On the face of it, not enforcing mandatory data retention on ISPs appears to make the US more protective of consumer privacy rights than elsewhere. The reality, however, is that US snoops could now legally gather the same information by purchasing it directly from ISPs.
In the UK, the Investigatory Powers Act predicates that all ISPs must keep detailed logs of internet connection records for 12 months. As a result, a wide cross-section of government bodies can access those records without a warrant.
Similar data retention directives in Australia, Denmark, Sweden, Germany, Brazil – and a growing list of countries – mean that the authorities can monitor everything citizens do online regardless of whether they are suspected of a crime.
These kinds of regulations are highly invasive because they allow authorities to snoop on people's web browsing habits. However, they do at least do so in a time-constrained manner that sets limitations on how long the data can be stored and accessed.
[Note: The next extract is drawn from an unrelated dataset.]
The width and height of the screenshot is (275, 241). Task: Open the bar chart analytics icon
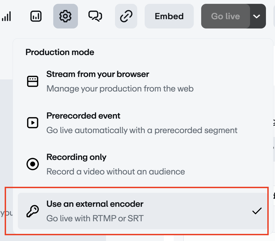click(36, 16)

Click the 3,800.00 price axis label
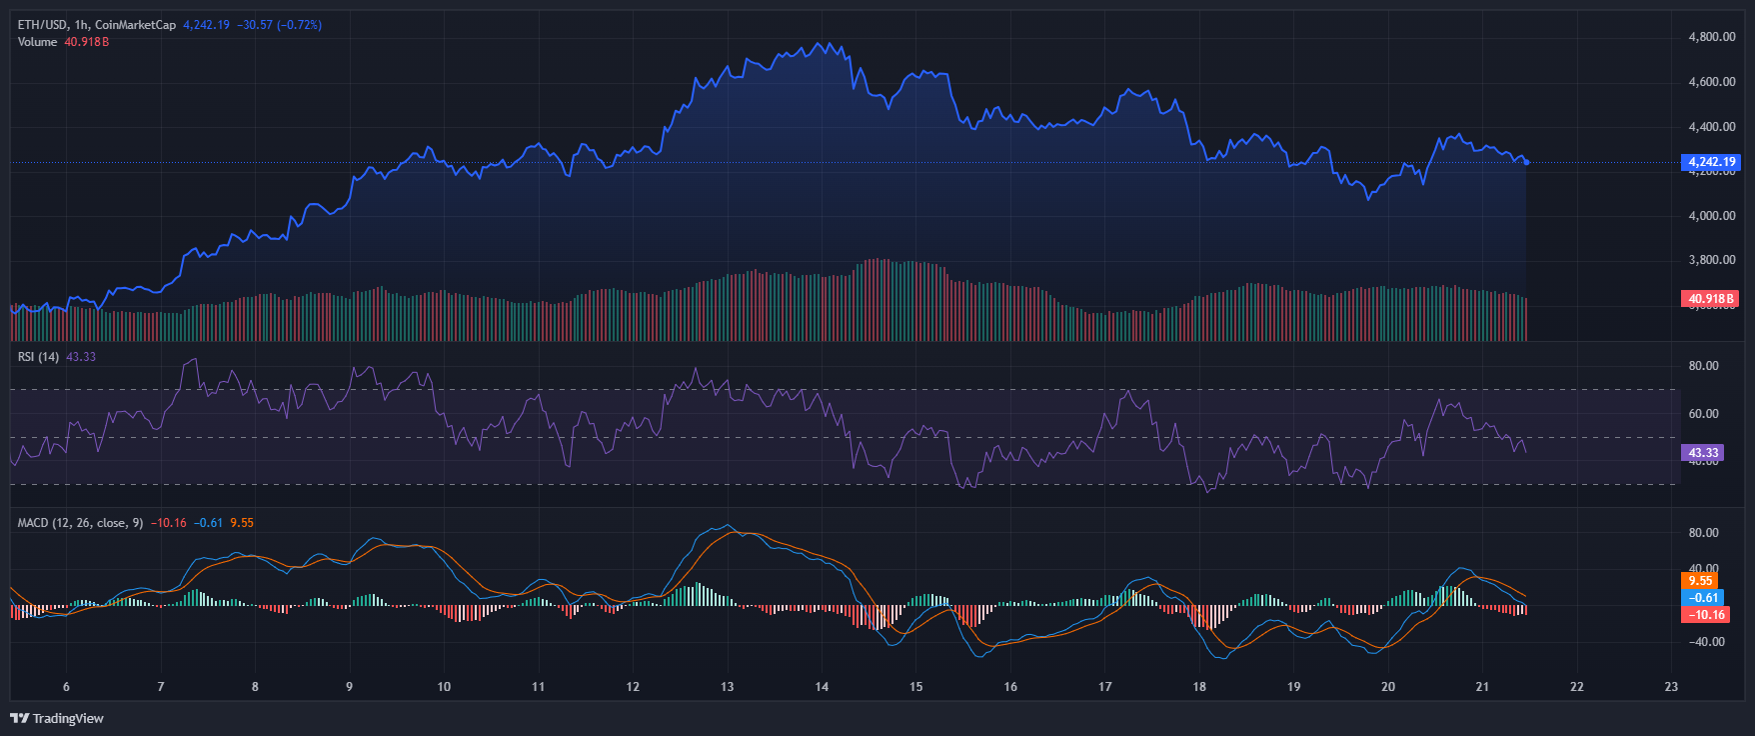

US authorities' exploitation of commercial databases permits government agencies to engage in the same kind of surveillance without that structure. This creates confusion and leads US consumers to believe that they are not being exposed to the same level of surveillance as in countries like the UK, despite the fact that they could be.
The reality is that this is just smoke and mirrors. While government agencies remain legally entitled to buy up commercial data, there is an ongoing way for authorities to access people's Internet Connection Records (and any other commercial data) without the need for mandatory data retention laws.
Routine access to commercial records for mass surveillance reveals that government agencies are actively exploiting the US' lack of strong data privacy protections to acquire the information it could otherwise not legally compile itself.
This results in an abuse of power and creates a dire need for new federal-level privacy protections. Failure to pass such laws will continue to result in people's financial records, phone records, internet records – and any other data compiled by US data brokers – being sold to the government for surveillance purposes without accountability. A situation that is ultimately worse, not better, than that experienced elsewhere.